Invitation to Comment: We invite you to submit comments regarding these proposed regulations. For your comments to have maximum effect in developing the final regulations, we urge you to clearly identify the specific section or sections of the proposed regulations that each of your comments addresses and to arrange your comments in the same order as the proposed regulations. The Department will not accept comments submitted after the comment period closes. Please submit your comments only once so that we do not receive duplicate copies.

The following tips are meant to help you prepare your comments and provide a basis for the Department to respond to issues raised in your comments in the notice of final regulations (NFR):

  • Be concise but support your claims.
  • Explain your views as clearly as possible and avoid using profanity.
  • Refer to specific sections and subsections of the proposed regulations throughout your comments, particularly in any headings that are used to organize your submission.
  • Explain why you agree or disagree with the proposed regulatory text and support these reasons with data-driven evidence, including the depth and breadth of your personal or professional experiences.
  • Where you disagree with the proposed regulatory text, suggest alternatives, including regulatory language, and your rationale for the alternative suggestion.
  • Do not include personally identifiable information (PII) such as Social Security numbers or loan account numbers for yourself or for others in your submission.

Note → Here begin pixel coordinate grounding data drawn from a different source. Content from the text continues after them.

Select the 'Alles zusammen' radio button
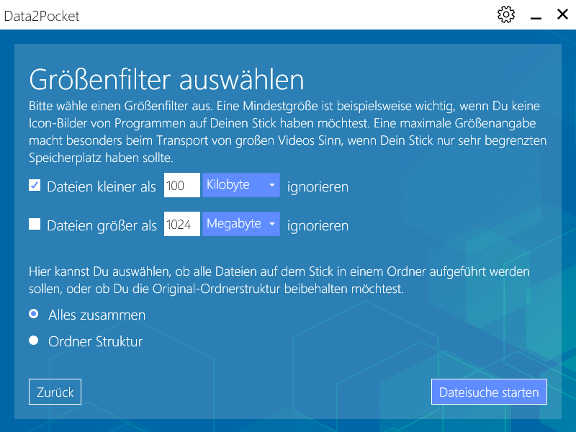Screen dimensions: 576x432 click(x=34, y=315)
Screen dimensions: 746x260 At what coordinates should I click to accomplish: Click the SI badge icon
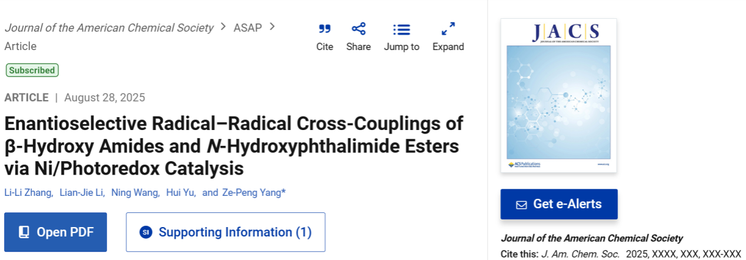(x=146, y=232)
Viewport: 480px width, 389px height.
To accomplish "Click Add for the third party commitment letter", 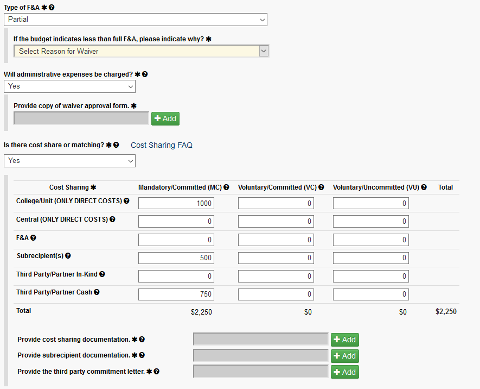I will tap(344, 372).
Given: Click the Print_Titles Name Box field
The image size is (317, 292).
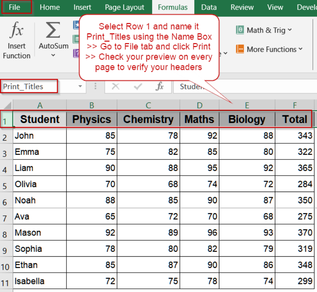Looking at the screenshot, I should coord(29,86).
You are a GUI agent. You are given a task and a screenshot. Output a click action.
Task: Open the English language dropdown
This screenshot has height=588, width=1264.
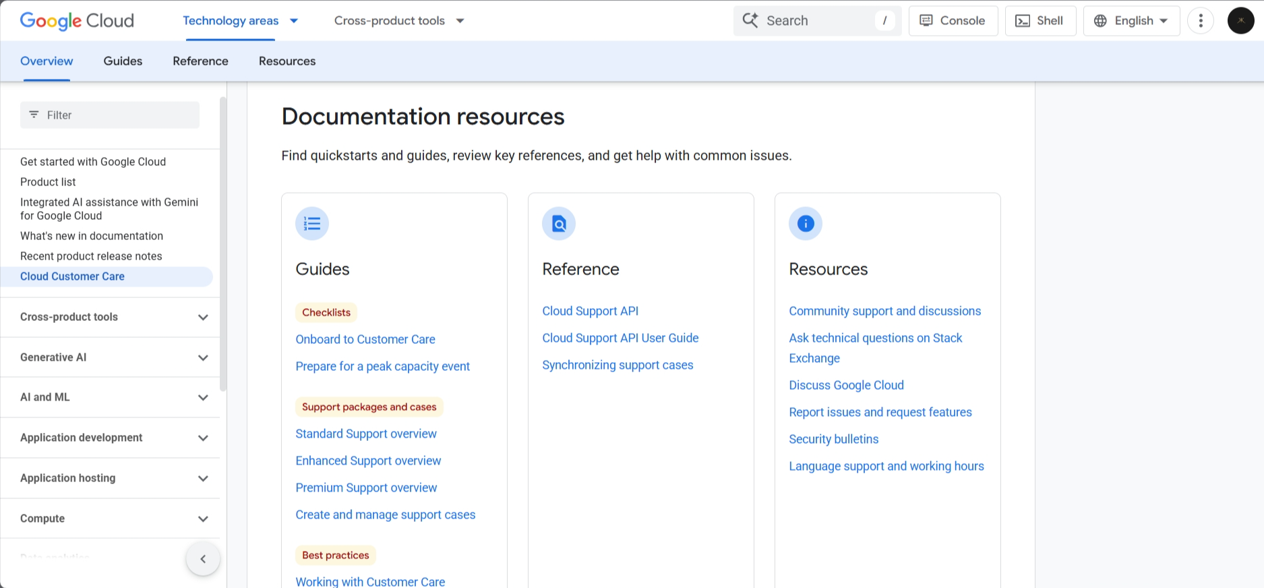tap(1131, 21)
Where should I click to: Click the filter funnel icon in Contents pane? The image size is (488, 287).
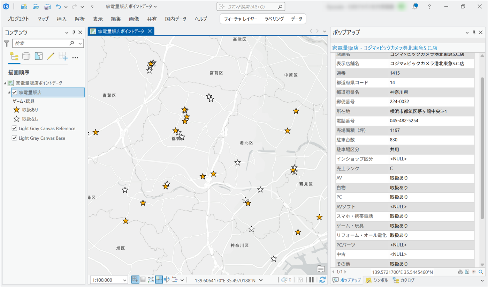click(x=7, y=43)
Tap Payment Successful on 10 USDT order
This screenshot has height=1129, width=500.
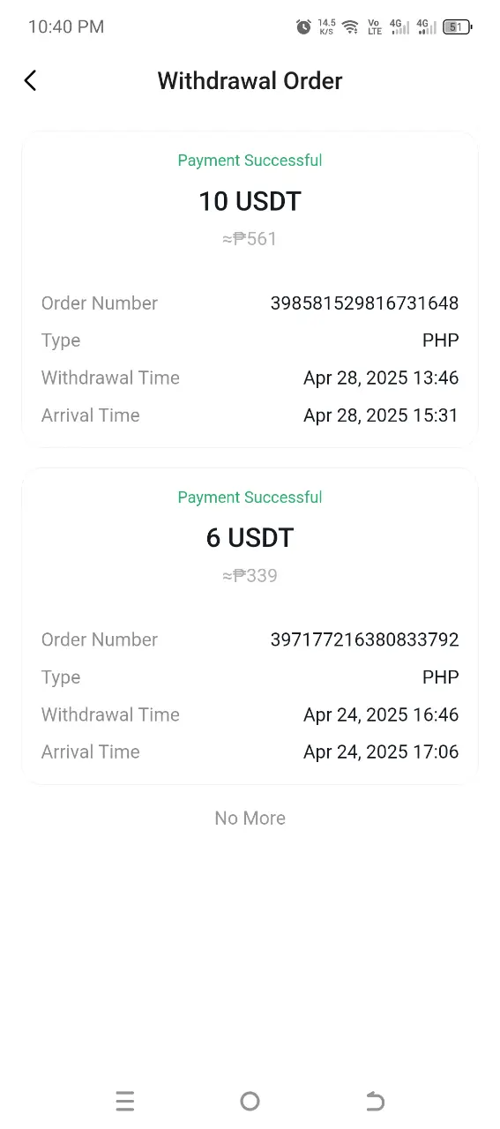pos(250,161)
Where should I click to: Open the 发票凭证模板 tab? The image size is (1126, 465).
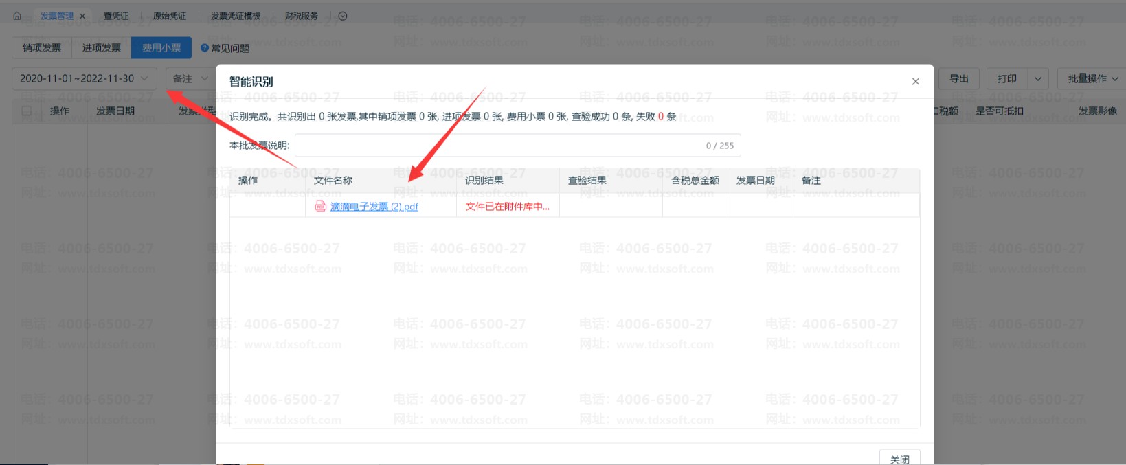[x=235, y=16]
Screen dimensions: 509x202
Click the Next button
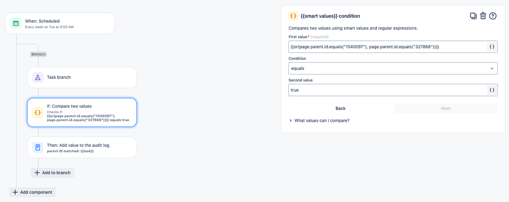pyautogui.click(x=446, y=109)
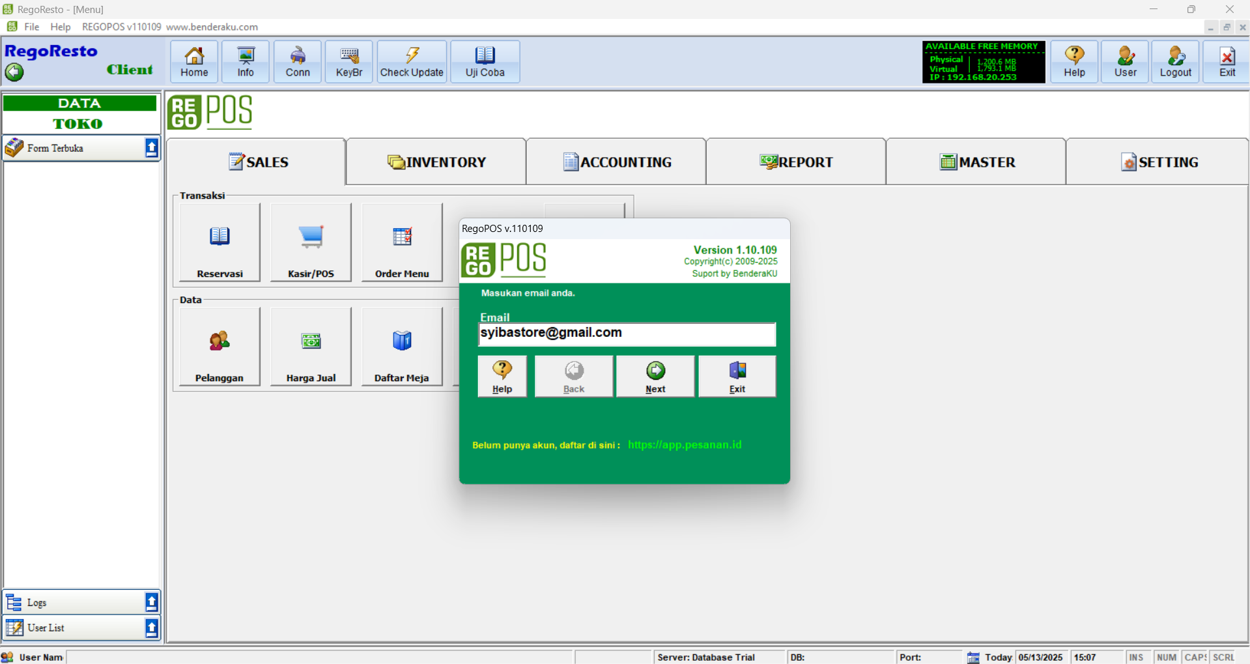Open the Conn connection tool
This screenshot has height=664, width=1250.
pos(297,62)
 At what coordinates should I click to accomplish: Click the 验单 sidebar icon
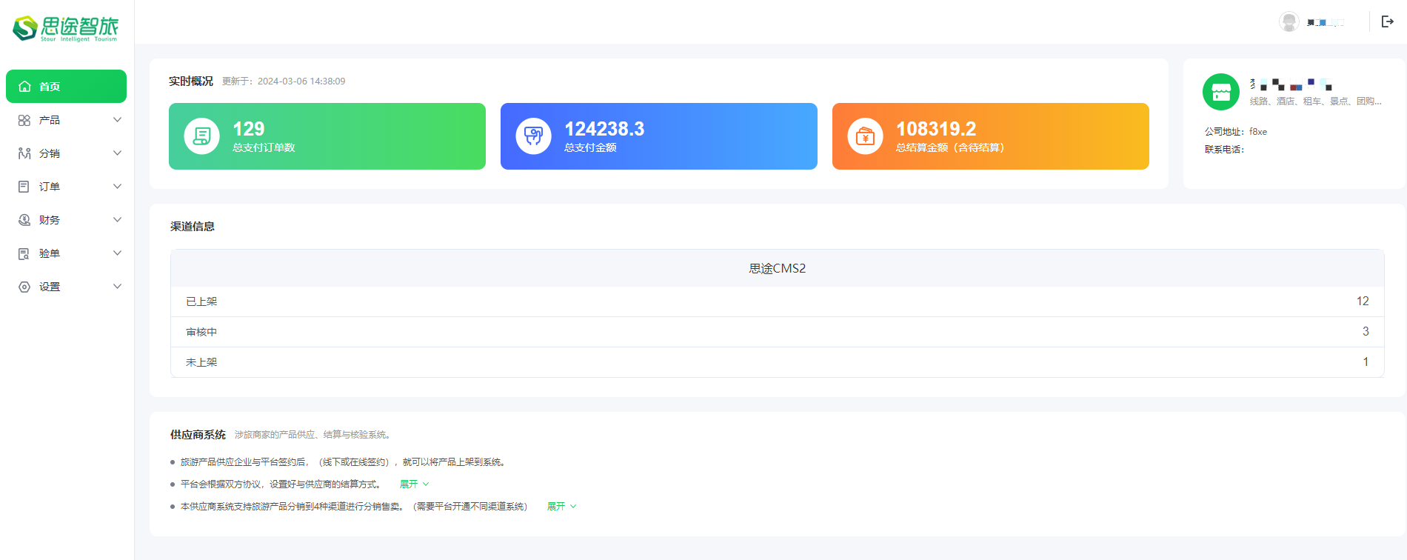[24, 253]
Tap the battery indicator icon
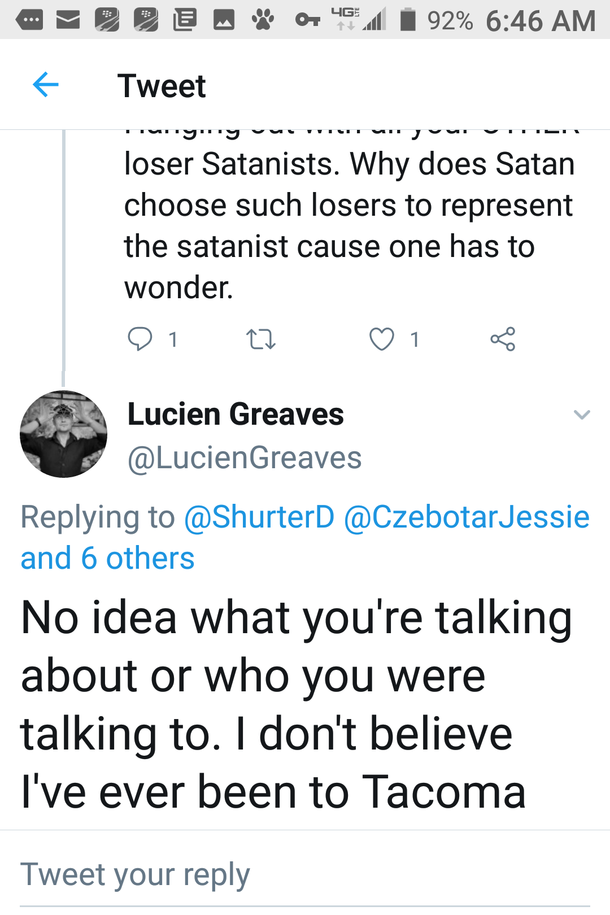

Should you include any PII in your comment, such information may be posted publicly.
  • Do not include any information that directly identifies or could identify other individuals or that permits readers to identify other individuals. Your comment may not be posted publicly if it includes PII about other individuals.

Mass Writing Campaigns: In instances where individual submissions appear to be duplicates or near duplicates of comments prepared as part of a writing campaign, the Department will post one representative sample comment along with the total comment count for that campaign to Regulations.gov. The Department will consider these comments along with all other comments received.

In instances where individual submissions are bundled together (submitted as a single document or packaged together), the Department will post all of the substantive comments included in the submissions along with the total comment count for that document or package to Regulations.gov. A well-supported comment is often more informative to the agency than multiple form letters.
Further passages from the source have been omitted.